:: EXCERPT TO READ ::
------------------------------------------------------------------------

Out of the households on SNAP in Johnson’s district, nearly half have at least one child, and 46 percent of households, like Hill’s, have at least one person with a disability.

In a statement to The Post, Johnson reiterated points he’s made throughout the shutdown: that Republicans have brought the issue to a vote 15 times and Democrats have refused to come to the table.

“As elected representatives, we are duty bound to ensure that our constituents are not hurt by unnecessary, pointless Democrat infighting,” Johnson stated. “That’s why Republicans in Congress have supported a funding bill 15 separate times to ensure nutritional assistance is fully funded, and it’s why Republicans in the Louisiana Legislature stepped up to allocate emergency funds to ensure SNAP benefits continue uninterrupted to Louisiana families.”

Democrats have demanded that Republicans work with them to extend pandemic-era health care subsidies; premiums would rise, in some cases sharply, if the subsidies are allowed to expire at the end of the year.

------------------------------------------------------------------------

:: PROVIDED DATA ::
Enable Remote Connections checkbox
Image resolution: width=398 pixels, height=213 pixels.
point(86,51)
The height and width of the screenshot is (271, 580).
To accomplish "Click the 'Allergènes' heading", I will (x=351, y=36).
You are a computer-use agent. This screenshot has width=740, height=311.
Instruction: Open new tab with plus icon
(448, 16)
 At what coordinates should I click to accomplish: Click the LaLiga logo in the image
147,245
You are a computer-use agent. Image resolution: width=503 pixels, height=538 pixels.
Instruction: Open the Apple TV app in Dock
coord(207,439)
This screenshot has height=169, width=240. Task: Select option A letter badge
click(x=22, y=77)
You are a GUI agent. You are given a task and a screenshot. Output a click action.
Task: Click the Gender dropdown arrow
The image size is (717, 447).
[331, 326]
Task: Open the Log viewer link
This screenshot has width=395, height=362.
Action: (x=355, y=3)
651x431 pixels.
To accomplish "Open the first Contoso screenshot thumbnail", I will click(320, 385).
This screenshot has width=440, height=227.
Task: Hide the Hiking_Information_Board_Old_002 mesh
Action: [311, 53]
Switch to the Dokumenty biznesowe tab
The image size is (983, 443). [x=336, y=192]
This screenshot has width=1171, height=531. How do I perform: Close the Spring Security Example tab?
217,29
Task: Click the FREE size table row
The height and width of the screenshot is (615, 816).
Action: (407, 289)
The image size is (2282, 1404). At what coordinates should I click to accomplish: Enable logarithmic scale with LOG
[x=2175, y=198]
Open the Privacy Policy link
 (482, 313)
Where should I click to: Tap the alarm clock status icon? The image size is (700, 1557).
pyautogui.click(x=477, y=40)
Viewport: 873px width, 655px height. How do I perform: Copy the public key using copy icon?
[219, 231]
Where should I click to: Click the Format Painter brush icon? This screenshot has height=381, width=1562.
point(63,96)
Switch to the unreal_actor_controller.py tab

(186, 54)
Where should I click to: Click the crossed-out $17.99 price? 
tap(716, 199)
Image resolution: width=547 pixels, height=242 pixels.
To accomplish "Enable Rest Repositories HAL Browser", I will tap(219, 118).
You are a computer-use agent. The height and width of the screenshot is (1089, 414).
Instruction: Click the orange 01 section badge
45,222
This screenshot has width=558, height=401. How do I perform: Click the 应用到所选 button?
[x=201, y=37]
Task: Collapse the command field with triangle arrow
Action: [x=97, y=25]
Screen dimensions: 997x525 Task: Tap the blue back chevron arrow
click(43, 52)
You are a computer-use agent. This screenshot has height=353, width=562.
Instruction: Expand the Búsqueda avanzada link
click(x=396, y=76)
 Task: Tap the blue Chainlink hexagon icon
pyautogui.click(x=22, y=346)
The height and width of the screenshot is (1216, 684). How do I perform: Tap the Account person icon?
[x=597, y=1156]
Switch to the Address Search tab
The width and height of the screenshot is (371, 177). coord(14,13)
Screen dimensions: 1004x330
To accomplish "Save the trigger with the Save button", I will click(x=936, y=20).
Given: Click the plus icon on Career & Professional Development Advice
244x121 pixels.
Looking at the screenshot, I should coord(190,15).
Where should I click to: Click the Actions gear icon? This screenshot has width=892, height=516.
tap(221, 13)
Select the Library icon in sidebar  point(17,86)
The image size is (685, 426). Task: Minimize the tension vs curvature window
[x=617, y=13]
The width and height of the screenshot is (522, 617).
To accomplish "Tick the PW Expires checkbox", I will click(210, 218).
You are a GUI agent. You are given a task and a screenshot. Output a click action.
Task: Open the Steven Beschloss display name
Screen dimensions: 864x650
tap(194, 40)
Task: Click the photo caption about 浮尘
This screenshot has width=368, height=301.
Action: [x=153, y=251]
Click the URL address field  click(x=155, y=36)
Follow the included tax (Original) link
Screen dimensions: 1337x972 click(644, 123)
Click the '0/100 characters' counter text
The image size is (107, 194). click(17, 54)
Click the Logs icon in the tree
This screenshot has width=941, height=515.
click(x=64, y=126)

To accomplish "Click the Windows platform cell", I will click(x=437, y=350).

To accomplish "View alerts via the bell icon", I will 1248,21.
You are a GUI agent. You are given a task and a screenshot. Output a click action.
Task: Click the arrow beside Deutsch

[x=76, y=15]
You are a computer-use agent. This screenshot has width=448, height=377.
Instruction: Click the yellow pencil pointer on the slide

------------------------------------------------------------------------

Please continue the excerpt on SNAP benefits during the shutdown, starting right after its last sentence about the expiring health care subsidies.

Faith groups and nonprofits in Johnson’s district working to help fill the gaps of SNAP interruption say the shutdown has only accelerated problems facing the poor. In March, the Trump administration axed a local food purchase assistance program as part of its effort to slash government spending. The now-discontinued Agriculture Department program allowed food banks and schools to buy food from local farmers. Charities across the nation, meanwhile, have seen their buying power diminished by the effects of post-pandemic inflation.

“We already have less resources to feed more people,” said Lindsay Hendrix, chief impact officer for Second Harvest Food Bank of Greater New Orleans and Acadiana. “Our neighbors are panicked about losing SNAP. A lot of them have already run out of SNAP benefits. Our partners are running out of food.” Her organization is preparing volunteers for long, tense lines full of hungry people with few places to turn.

“I worry about the desperation,” she said. “Our food pantry partners are looking panicked people in the eye and saying, ‘I have nothing to give you.’”

Rachel Brown, a 47-year-old student and mother of three from Bossier City, was feeling that desperation Monday morning. Her benefits are scheduled to be deposited on Nov. 17, but she said there is blank space on the SNAP website where she’d normally see indications of a pending payment.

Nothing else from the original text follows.